Very often when I talk about the love of God, some of the first go-to responses are, Well what about repenting from sin? What about conforming to the image of Christ? What about purity and holiness and the narrow road? What about wrath and hell and judgment? What about discipline and submission and obedience? What about selling all your stuff and getting wrecked and radical for Jesus?
I do believe these things are important and they need discussion. A God of love must also be a God of justice, and Jesus had some very hard things to say to us. We can’t skip them. I’m completely against sugarcoating and watering it down – the truth exists regardless of my whimsy. Christianity is not a feel-good fuzzy for tickles and giggles, and it really does require your whole life.
I just think that some of us say sin and hell and holiness with a certain type of glee that’s shamelessly smug and lopsided. It’s with a hasty thoughtlessness that doesn’t consider the nuances of a whole person. Sometimes “sin” has been a person’s entire value, culture, and identity for their entire lives, and to expect a person’s worldview to shift so dramatically in a single sit-down is to play God. We expect people to change and get qualified before walking in the door, when this is the very opposite of how we each got inside – by a divine miracle. You and I don’t make that happen.
My job is that I’d point to Christ, and you would get to a place where he would challenge you on something you had never considered, and whether overnight or over a lifetime, you would solidify your own convictions.
And if we’re not speaking from a grieving, sacrificial, truly concerned heart, then it doesn’t matter how much we “stand for truth.” A jerk is still a jerk, no matter how upstanding we look.
The problem is that it’s easy to detect when someone is satisfied about “sinners going to hell.” I can tell when someone revels in a God who would lightning-blast those pagans and rebels (pagans and rebels, by the way, like you and me). This is a truth that ought to break our hearts.

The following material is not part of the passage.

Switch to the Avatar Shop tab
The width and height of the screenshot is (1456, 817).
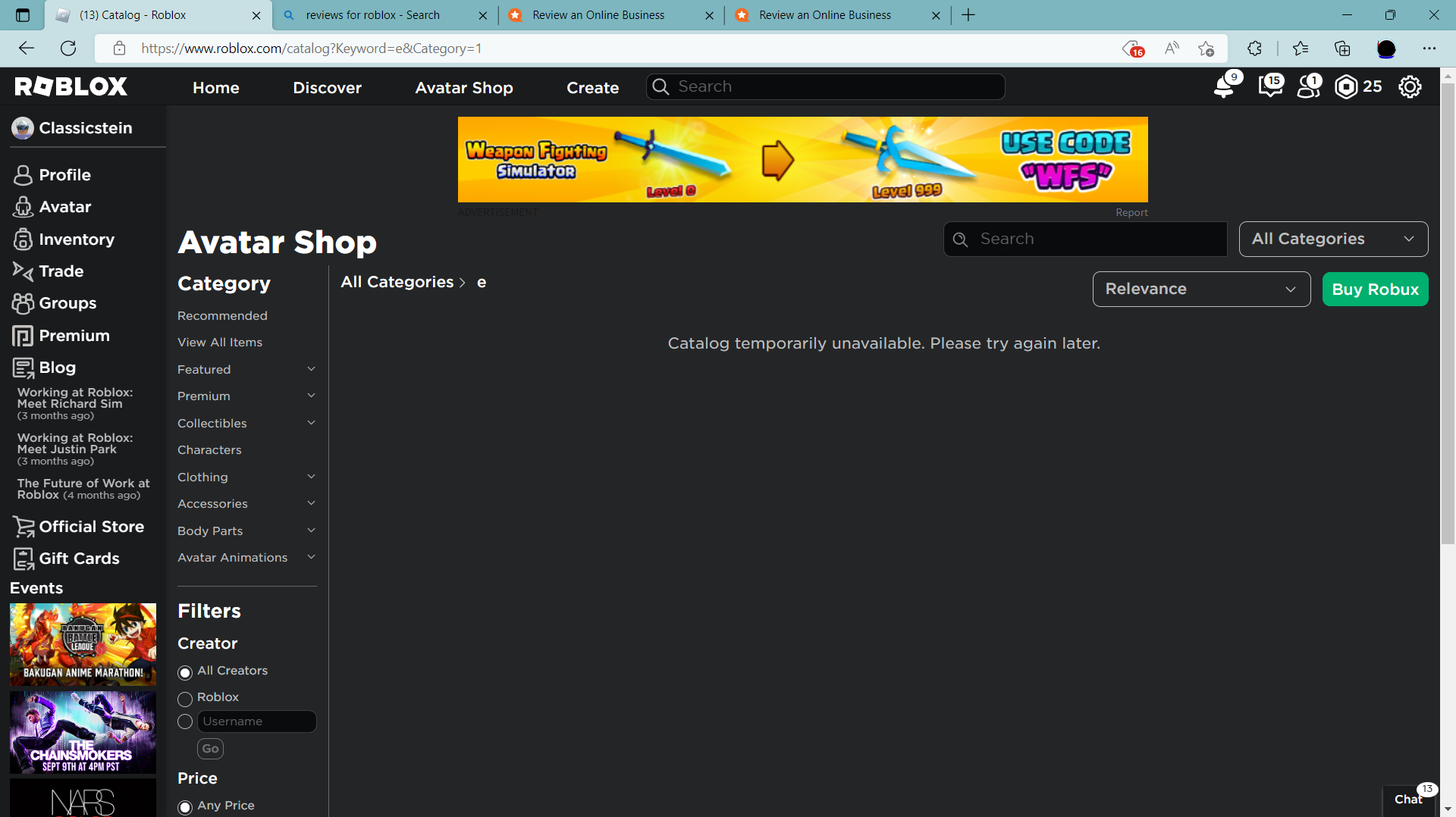[463, 87]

Paul says in Philippians 3 that he writes these things with tears, and Paul says in Romans 9, “For I could wish that I myself were cursed and cut off from Christ for the sake of my people.” That’s pretty crazy, when you think about it. Paul would rather go to hell so that you could be saved. He would rather spend an eternity in a godless inferno so you could have a hint of the beauty of God. That’s the most reckless kind of love I’ve ever heard of – and so many of us are missing it.
The question I have to ask myself is, Am I making it too hard to get to God? Because the only thing I would want someone to wrestle with is Jesus – not me. If I become an obstacle between someone and Jesus, then it’s on me and not him.
I want to be the friend who can graciously unravel layers of self-destructive sinfulness with the precision of a surgeon, not the careless swing of a sledgehammer. It’s how God pulverizes our sin without pulverizing us: because His love has the patience and conviction to walk through our fears and vanity. It’s a balanced tension that confronts our sin with total truth, and loves us into our truest selves with a surgical, steady grace.